Foreword by Carol Trewin

The spring and summer of 2001 were terrible times for British farmers. Across the whole country, but more particularly in Devon, Cumbria, Dumfries and Galloway, the terror and emotional turmoil of the worst outbreak of animal disease in living memory changed lives for ever. Even though there was no risk to human health - unlike BSE, which has to date claimed just over 180,000 cattle lives and posed potential threats to humans - the foot and mouth epidemic led to the destruction, most quite unnecessarily, of millions of pigs, cattle sheep, goats, lambs, calves and piglets, and had a profound impact on farming and hundreds of other rural businesses. The events of that spring were also the first real test of Tony Blair's government, four years after his first election victory. Faced with an imminent election, driven by his personal desire to make his mark in British political history by winning a second consecutive term for Labour, Blair personally took control of the crisis. He failed that test, as this book painfully illustrates. This record of those events of 2001 is an important document. While for many of those affected the memories are still too painful to recall, it is important for the rest of us to understand that this was a series of events largely outside the control of most of the farming industry. Foot and mouth disease swooped down on British farms largely out of the blue, unseen until it was too late, and extended its devastating grip to more than 2,000 farms. It cannot be argued that British agriculture was totally blameless, but until the disease appeared it could be argued that too many officials who should have known better were looking the wrong way. Farmers, and other rural businesses, ended up the political pawns in a much bigger game played by politicians, food manufacturers, vets and scientists. Silence at Ramscliffe offers an alternative view of what really happened, a fresh insight and a better understanding of the irrevocable, long-term effects that this epidemic had on Britain's countryside. This is a poignant record that will survive long after all the official reports have been buried in dusty, Whitehall archives.

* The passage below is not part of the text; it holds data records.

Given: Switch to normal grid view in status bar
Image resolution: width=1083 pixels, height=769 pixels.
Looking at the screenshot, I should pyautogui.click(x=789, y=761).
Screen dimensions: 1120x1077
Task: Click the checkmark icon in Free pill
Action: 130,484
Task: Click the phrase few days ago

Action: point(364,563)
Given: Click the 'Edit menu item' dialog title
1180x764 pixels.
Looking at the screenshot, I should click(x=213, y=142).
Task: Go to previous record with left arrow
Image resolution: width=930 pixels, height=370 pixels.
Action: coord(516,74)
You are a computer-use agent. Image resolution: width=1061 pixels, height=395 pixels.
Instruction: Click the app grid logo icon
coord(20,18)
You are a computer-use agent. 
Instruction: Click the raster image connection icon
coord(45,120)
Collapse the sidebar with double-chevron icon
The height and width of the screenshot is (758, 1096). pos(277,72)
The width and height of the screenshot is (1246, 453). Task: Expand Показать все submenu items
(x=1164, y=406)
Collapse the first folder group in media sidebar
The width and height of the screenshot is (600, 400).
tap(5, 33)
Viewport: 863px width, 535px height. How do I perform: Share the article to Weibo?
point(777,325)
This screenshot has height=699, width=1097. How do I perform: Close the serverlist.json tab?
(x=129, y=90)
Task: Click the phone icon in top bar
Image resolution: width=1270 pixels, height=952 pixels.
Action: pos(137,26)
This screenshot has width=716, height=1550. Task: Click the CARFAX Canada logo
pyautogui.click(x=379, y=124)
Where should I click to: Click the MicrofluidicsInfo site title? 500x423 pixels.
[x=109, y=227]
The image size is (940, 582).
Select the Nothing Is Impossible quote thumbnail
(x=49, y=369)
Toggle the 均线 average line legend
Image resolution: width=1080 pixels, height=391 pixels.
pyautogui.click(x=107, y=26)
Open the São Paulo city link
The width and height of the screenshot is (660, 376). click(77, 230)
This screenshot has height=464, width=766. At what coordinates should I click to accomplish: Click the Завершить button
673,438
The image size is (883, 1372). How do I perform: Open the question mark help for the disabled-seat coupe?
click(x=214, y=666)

© Carol Trewin, Horrabridge, Devon. April 2005


Carol Trewin (1953 - 2009) worked for BBC Radio 4's Food Programme and Woman's Hour, the BBC World Service and was editor of Radio 4's Farming Today. Other food, farming and environmental programmes include On Your Farm, Costing the Earth, Walston Goes Walkabout and Over the Counter. Carol was farming editor of the Western Morning News and later joined Taste of the West to set up and run a £3 million food and drink project in Cornwall and wrote on food, farming and the countryside for many publications, including Food Illustrated, The Field, British Farmer and Grower, Inside Cornwall and Devon Today. In 1999 Carol was elected an associate of the Royal Agricultural Societies.